Closed markshank closed 2 years ago
Be careful - we can't just drop GPL code into the kernel without potentially tainting the whole thing. This code looks pretty trivial and I think even if we were to write an original implementation it would look virtually identical - so maybe is OK. Copyright (and therefore licensing) doesn't apply to something that has just one obvious solution, and this appears to be such a case. This StackOverflow post expresses it pretty well:
In copyright law, expression is copyrightable, and ideas are not copyrightable. In particular, expression is copyrightable only insofar as that expression is distinct from the idea is expresses. This is closely related to the "merger doctrine," which states that when an idea can only be expressed in a limited number of ways, then expressions of that idea are not copyrightable: that is, the idea and the expression are inextricably "merged" with one another.

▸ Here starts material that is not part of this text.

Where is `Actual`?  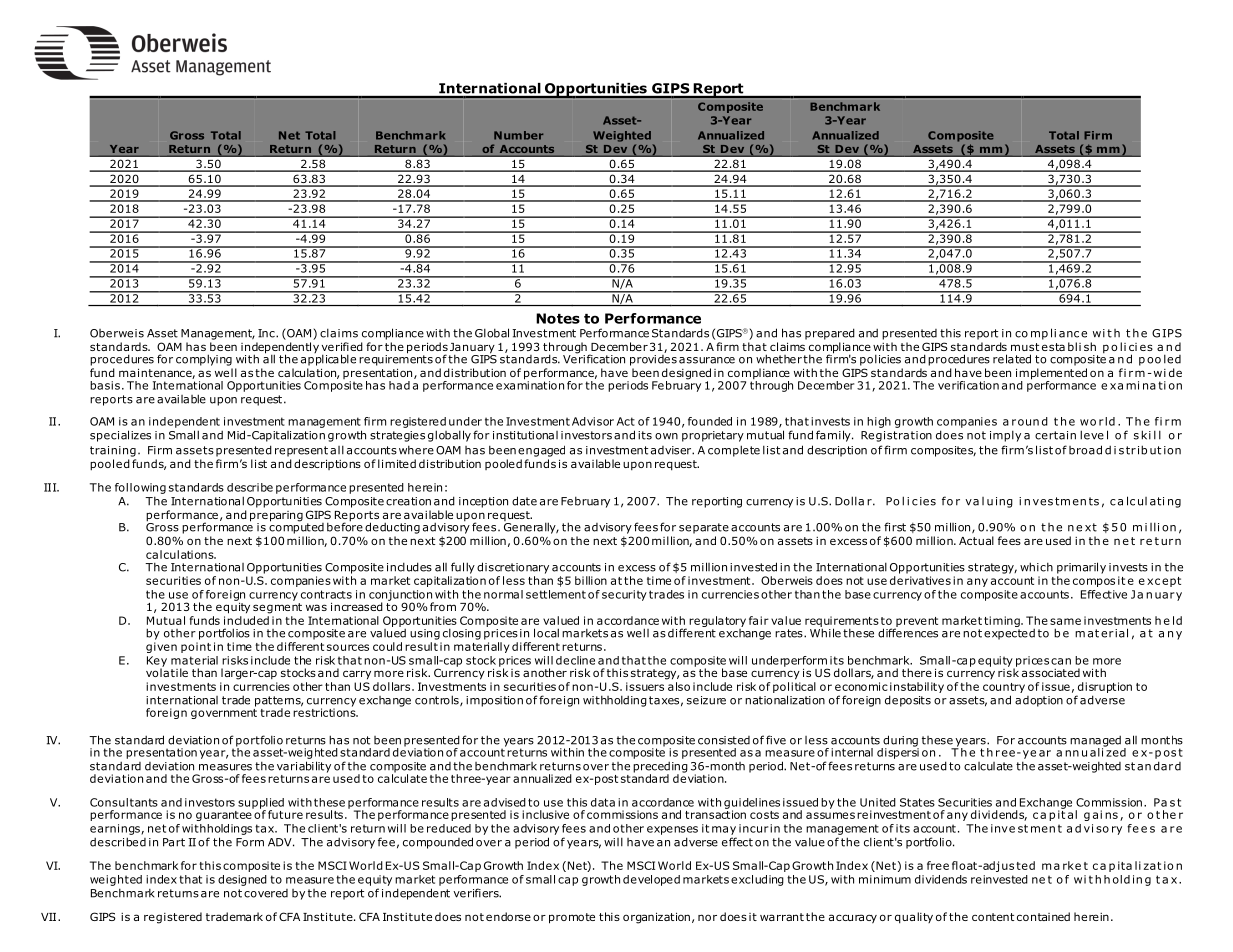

I spent a little time looking around for a better place for this code. The best I could come up with on short notice is in drm-kmod with the i915 source. Would that make it upstream worthy?
And I should uncomment the two lines of code and wrap them with "#ifdef __linux__" and "#endif" instead.
This goes a different direction that we originally started with. So I undid some of ayeed and mszoek prep work.
I simply lifted the pci_iomap_range code from Linux and dropped it into the Kernel tree. I had expected to have to butcher it up to get it to work. Imagine my surprise when I only had to comment out two lines that weren't needed for my use case. It just compiled and worked!
I suspect that because of how close to Linux original it is, I have it in the wrong place in the tree. That should probably be revisited if we want to submit it upstream.
I tested it on bare metal with ravynOS to satisfy myself that I didn't break it there. I have had various degrees of success in FreeBSD virtual machines. I haven't found a way to test it with ravynOS in a VM yet. That's why I have created this pull request. So I can have it in a ravynOS iso.